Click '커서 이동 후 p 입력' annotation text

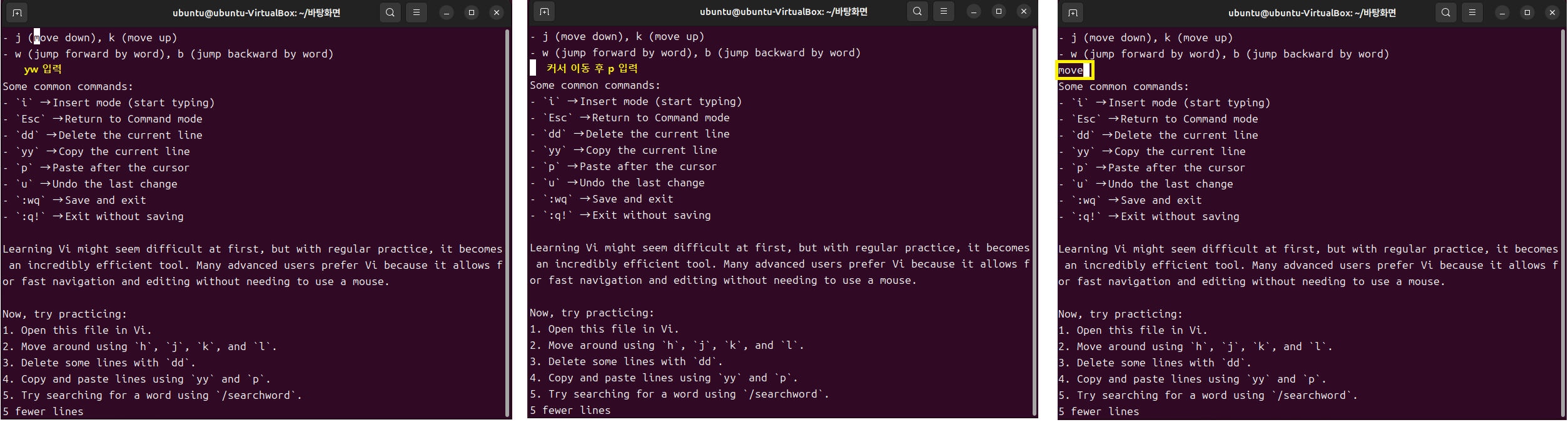[592, 68]
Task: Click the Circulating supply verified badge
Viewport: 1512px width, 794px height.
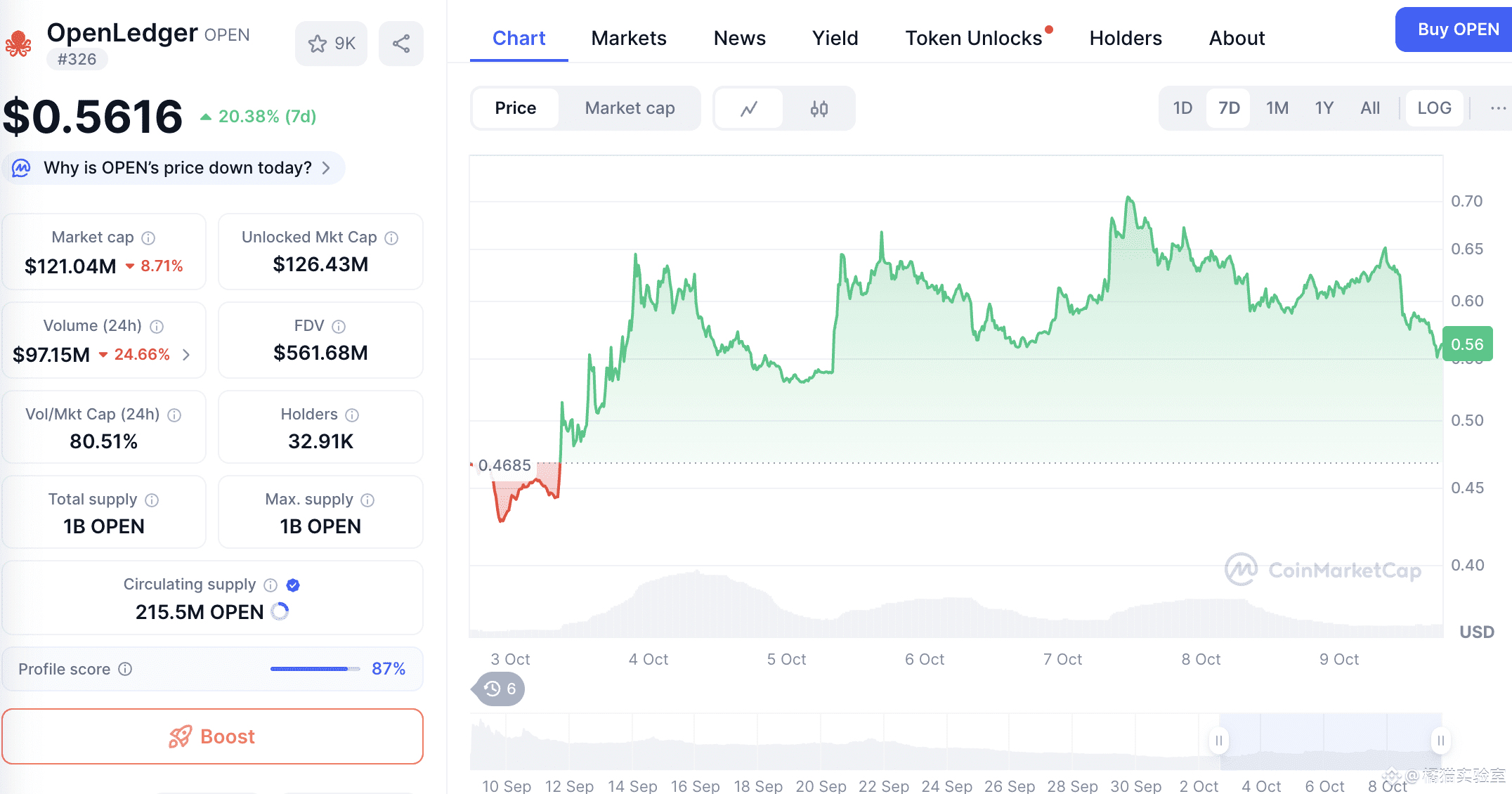Action: (x=294, y=585)
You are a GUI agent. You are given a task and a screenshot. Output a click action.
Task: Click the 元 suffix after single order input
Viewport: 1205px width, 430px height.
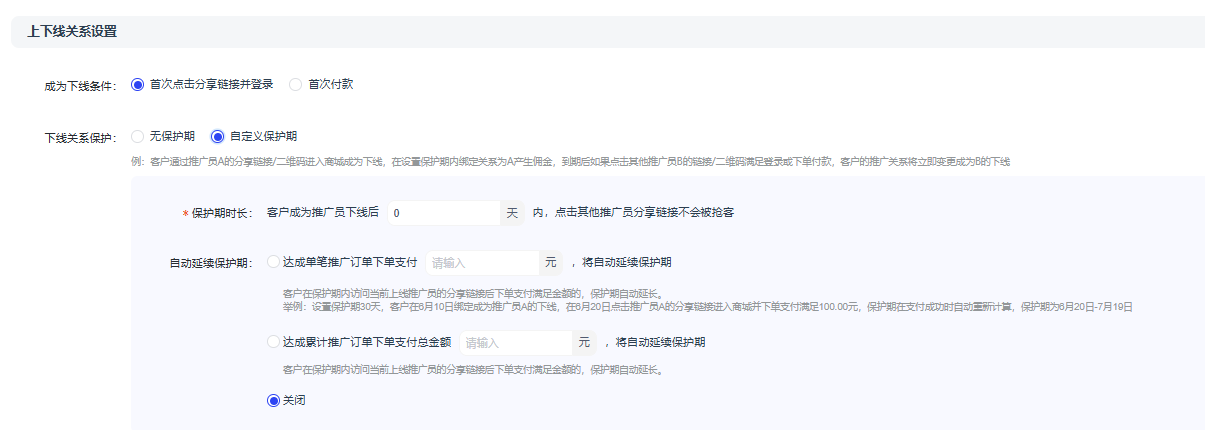coord(550,263)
━━━━━━━━
■ EXERCISE PROMPT ■
Express every line of these rows as a numbered list, omitting the blank lines. Leave the pictures out of your answer.

■ EXPECTED ANSWER ■
1. Click '커서 이동 후 p 입력' annotation text
2. [592, 68]
3. Task: Click the Circulating supply verified badge
4. Viewport: 1512px width, 794px height.
5. Action: (x=294, y=585)
6. You are a GUI agent. You are given a task and a screenshot. Output a click action.
7. Task: Click the 元 suffix after single order input
8. Viewport: 1205px width, 430px height.
9. coord(550,263)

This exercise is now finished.